**WRITTEN INSTRUCTION:** Reproduce every one of the entries below word for word, line by line.

**DATA SECTION:**
——
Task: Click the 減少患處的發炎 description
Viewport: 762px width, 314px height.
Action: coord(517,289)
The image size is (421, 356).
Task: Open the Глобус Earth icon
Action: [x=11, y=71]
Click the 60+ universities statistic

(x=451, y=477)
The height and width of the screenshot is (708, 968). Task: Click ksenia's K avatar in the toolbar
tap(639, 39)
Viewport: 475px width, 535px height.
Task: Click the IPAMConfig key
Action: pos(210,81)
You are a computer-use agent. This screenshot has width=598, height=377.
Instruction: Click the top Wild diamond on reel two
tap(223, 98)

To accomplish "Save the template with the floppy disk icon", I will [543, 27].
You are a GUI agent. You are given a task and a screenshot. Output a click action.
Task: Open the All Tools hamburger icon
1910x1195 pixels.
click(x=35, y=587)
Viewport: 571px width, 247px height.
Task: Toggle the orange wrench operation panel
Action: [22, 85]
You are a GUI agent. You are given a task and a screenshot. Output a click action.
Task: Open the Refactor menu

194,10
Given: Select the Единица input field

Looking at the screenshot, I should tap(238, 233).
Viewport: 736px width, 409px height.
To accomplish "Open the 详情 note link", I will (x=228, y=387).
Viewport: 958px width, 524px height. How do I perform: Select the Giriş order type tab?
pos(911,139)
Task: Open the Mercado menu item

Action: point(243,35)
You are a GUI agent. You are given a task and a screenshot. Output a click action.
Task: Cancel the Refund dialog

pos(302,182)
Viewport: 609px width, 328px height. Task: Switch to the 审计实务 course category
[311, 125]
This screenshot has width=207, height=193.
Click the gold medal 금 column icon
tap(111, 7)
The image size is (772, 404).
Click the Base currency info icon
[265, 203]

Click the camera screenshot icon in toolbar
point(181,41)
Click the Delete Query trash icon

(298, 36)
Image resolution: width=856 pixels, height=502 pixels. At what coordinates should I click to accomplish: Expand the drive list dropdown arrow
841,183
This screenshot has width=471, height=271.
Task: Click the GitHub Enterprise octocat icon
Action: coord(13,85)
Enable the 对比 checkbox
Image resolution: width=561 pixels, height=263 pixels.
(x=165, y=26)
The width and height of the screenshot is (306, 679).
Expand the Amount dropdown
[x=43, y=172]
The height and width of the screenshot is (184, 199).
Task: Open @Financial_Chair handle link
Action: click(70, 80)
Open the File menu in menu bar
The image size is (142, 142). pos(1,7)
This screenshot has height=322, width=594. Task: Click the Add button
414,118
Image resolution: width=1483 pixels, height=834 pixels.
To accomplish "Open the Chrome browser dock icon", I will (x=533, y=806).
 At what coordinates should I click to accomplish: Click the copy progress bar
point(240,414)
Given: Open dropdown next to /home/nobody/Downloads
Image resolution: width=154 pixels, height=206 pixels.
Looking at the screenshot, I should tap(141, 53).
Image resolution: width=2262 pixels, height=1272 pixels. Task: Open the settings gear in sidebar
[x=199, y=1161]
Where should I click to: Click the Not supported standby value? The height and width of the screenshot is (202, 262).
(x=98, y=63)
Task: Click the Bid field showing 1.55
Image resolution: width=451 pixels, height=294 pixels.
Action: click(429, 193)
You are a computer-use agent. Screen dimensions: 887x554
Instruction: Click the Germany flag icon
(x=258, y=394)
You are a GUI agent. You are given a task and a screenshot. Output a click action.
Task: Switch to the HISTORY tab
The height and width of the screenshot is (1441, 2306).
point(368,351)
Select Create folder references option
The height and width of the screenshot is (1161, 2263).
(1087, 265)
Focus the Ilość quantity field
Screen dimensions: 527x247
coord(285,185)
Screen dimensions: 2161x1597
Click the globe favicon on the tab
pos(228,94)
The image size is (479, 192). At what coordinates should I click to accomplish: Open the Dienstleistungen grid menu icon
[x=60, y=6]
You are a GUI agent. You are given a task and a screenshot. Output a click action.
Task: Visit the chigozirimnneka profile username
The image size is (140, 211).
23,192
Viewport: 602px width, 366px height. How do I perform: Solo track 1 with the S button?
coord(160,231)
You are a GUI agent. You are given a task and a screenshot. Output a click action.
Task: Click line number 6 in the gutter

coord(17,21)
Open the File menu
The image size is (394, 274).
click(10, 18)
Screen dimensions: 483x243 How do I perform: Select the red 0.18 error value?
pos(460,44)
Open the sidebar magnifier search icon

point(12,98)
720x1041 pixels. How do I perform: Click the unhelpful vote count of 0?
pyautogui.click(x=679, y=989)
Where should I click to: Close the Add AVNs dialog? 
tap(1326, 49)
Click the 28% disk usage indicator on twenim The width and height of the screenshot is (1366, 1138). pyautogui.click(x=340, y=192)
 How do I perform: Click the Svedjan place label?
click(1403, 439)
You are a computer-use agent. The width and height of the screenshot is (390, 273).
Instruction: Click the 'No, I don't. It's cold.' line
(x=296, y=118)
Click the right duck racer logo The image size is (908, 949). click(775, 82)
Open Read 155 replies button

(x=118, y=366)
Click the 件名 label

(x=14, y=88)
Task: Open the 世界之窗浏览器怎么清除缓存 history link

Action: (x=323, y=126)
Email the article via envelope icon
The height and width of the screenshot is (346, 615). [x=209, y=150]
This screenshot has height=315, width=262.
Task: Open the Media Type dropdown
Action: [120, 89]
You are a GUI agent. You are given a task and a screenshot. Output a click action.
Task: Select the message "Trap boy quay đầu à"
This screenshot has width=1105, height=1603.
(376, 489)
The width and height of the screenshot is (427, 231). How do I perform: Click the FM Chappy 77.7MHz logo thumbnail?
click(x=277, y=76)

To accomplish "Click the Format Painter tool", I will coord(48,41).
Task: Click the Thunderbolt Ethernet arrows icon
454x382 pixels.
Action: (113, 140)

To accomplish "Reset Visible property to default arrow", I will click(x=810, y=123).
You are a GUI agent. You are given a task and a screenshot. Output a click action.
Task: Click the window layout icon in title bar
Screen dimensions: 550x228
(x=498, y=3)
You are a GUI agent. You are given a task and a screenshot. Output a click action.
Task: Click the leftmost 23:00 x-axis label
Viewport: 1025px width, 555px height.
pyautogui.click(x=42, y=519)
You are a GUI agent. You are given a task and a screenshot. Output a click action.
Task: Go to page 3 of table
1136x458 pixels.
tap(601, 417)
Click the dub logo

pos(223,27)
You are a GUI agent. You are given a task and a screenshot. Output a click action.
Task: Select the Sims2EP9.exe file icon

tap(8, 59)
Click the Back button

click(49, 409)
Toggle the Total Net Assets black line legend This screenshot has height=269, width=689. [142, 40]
——
**EXERCISE RESULT:**
Task: Click the 減少患處的發炎 description
Viewport: 762px width, 314px height.
Action: coord(517,289)
The image size is (421, 356).
Task: Open the Глобус Earth icon
Action: [x=11, y=71]
Click the 60+ universities statistic

(x=451, y=477)
The height and width of the screenshot is (708, 968). Task: Click ksenia's K avatar in the toolbar
tap(639, 39)
Viewport: 475px width, 535px height.
Task: Click the IPAMConfig key
Action: pos(210,81)
You are a computer-use agent. This screenshot has width=598, height=377.
Instruction: Click the top Wild diamond on reel two
tap(223, 98)

To accomplish "Save the template with the floppy disk icon", I will [543, 27].
You are a GUI agent. You are given a task and a screenshot. Output a click action.
Task: Open the All Tools hamburger icon
1910x1195 pixels.
click(x=35, y=587)
Viewport: 571px width, 247px height.
Task: Toggle the orange wrench operation panel
Action: [22, 85]
You are a GUI agent. You are given a task and a screenshot. Output a click action.
Task: Open the Refactor menu

194,10
Given: Select the Единица input field

Looking at the screenshot, I should tap(238, 233).
Viewport: 736px width, 409px height.
To accomplish "Open the 详情 note link", I will (x=228, y=387).
Viewport: 958px width, 524px height. How do I perform: Select the Giriş order type tab?
pos(911,139)
Task: Open the Mercado menu item

Action: point(243,35)
You are a GUI agent. You are given a task and a screenshot. Output a click action.
Task: Cancel the Refund dialog

pos(302,182)
Viewport: 609px width, 328px height. Task: Switch to the 审计实务 course category
[311, 125]
This screenshot has width=207, height=193.
Click the gold medal 금 column icon
tap(111, 7)
The image size is (772, 404).
Click the Base currency info icon
[265, 203]

Click the camera screenshot icon in toolbar
point(181,41)
Click the Delete Query trash icon

(298, 36)
Image resolution: width=856 pixels, height=502 pixels. At what coordinates should I click to accomplish: Expand the drive list dropdown arrow
841,183
This screenshot has width=471, height=271.
Task: Click the GitHub Enterprise octocat icon
Action: coord(13,85)
Enable the 对比 checkbox
Image resolution: width=561 pixels, height=263 pixels.
(x=165, y=26)
The width and height of the screenshot is (306, 679).
Expand the Amount dropdown
[x=43, y=172]
The height and width of the screenshot is (184, 199).
Task: Open @Financial_Chair handle link
Action: click(70, 80)
Open the File menu in menu bar
The image size is (142, 142). pos(1,7)
This screenshot has height=322, width=594. Task: Click the Add button
414,118
Image resolution: width=1483 pixels, height=834 pixels.
To accomplish "Open the Chrome browser dock icon", I will (x=533, y=806).
 At what coordinates should I click to accomplish: Click the copy progress bar
point(240,414)
Given: Open dropdown next to /home/nobody/Downloads
Image resolution: width=154 pixels, height=206 pixels.
Looking at the screenshot, I should tap(141, 53).
Image resolution: width=2262 pixels, height=1272 pixels. Task: Open the settings gear in sidebar
[x=199, y=1161]
Where should I click to: Click the Not supported standby value? The height and width of the screenshot is (202, 262).
(x=98, y=63)
Task: Click the Bid field showing 1.55
Image resolution: width=451 pixels, height=294 pixels.
Action: click(429, 193)
You are a computer-use agent. Screen dimensions: 887x554
Instruction: Click the Germany flag icon
(x=258, y=394)
You are a GUI agent. You are given a task and a screenshot. Output a click action.
Task: Switch to the HISTORY tab
The height and width of the screenshot is (1441, 2306).
point(368,351)
Select Create folder references option
The height and width of the screenshot is (1161, 2263).
(1087, 265)
Focus the Ilość quantity field
Screen dimensions: 527x247
coord(285,185)
Screen dimensions: 2161x1597
Click the globe favicon on the tab
pos(228,94)
The image size is (479, 192). At what coordinates should I click to accomplish: Open the Dienstleistungen grid menu icon
[x=60, y=6]
You are a GUI agent. You are given a task and a screenshot. Output a click action.
Task: Visit the chigozirimnneka profile username
The image size is (140, 211).
23,192
Viewport: 602px width, 366px height. How do I perform: Solo track 1 with the S button?
coord(160,231)
You are a GUI agent. You are given a task and a screenshot. Output a click action.
Task: Click line number 6 in the gutter

coord(17,21)
Open the File menu
The image size is (394, 274).
click(10, 18)
Screen dimensions: 483x243 How do I perform: Select the red 0.18 error value?
pos(460,44)
Open the sidebar magnifier search icon

point(12,98)
720x1041 pixels. How do I perform: Click the unhelpful vote count of 0?
pyautogui.click(x=679, y=989)
Where should I click to: Close the Add AVNs dialog? 
tap(1326, 49)
Click the 28% disk usage indicator on twenim The width and height of the screenshot is (1366, 1138). pyautogui.click(x=340, y=192)
 How do I perform: Click the Svedjan place label?
click(1403, 439)
You are a computer-use agent. The width and height of the screenshot is (390, 273).
Instruction: Click the 'No, I don't. It's cold.' line
(x=296, y=118)
Click the right duck racer logo The image size is (908, 949). click(775, 82)
Open Read 155 replies button

(x=118, y=366)
Click the 件名 label

(x=14, y=88)
Task: Open the 世界之窗浏览器怎么清除缓存 history link

Action: (x=323, y=126)
Email the article via envelope icon
The height and width of the screenshot is (346, 615). [x=209, y=150]
This screenshot has height=315, width=262.
Task: Open the Media Type dropdown
Action: [120, 89]
You are a GUI agent. You are given a task and a screenshot. Output a click action.
Task: Select the message "Trap boy quay đầu à"
This screenshot has width=1105, height=1603.
(376, 489)
The width and height of the screenshot is (427, 231). How do I perform: Click the FM Chappy 77.7MHz logo thumbnail?
click(x=277, y=76)

To accomplish "Click the Format Painter tool", I will coord(48,41).
Task: Click the Thunderbolt Ethernet arrows icon
454x382 pixels.
Action: (113, 140)

To accomplish "Reset Visible property to default arrow", I will click(x=810, y=123).
You are a GUI agent. You are given a task and a screenshot. Output a click action.
Task: Click the window layout icon in title bar
Screen dimensions: 550x228
(x=498, y=3)
You are a GUI agent. You are given a task and a screenshot. Output a click action.
Task: Click the leftmost 23:00 x-axis label
Viewport: 1025px width, 555px height.
pyautogui.click(x=42, y=519)
You are a GUI agent. You are given a task and a screenshot. Output a click action.
Task: Go to page 3 of table
1136x458 pixels.
tap(601, 417)
Click the dub logo

pos(223,27)
You are a GUI agent. You are given a task and a screenshot. Output a click action.
Task: Select the Sims2EP9.exe file icon

tap(8, 59)
Click the Back button

click(49, 409)
Toggle the Total Net Assets black line legend This screenshot has height=269, width=689. [142, 40]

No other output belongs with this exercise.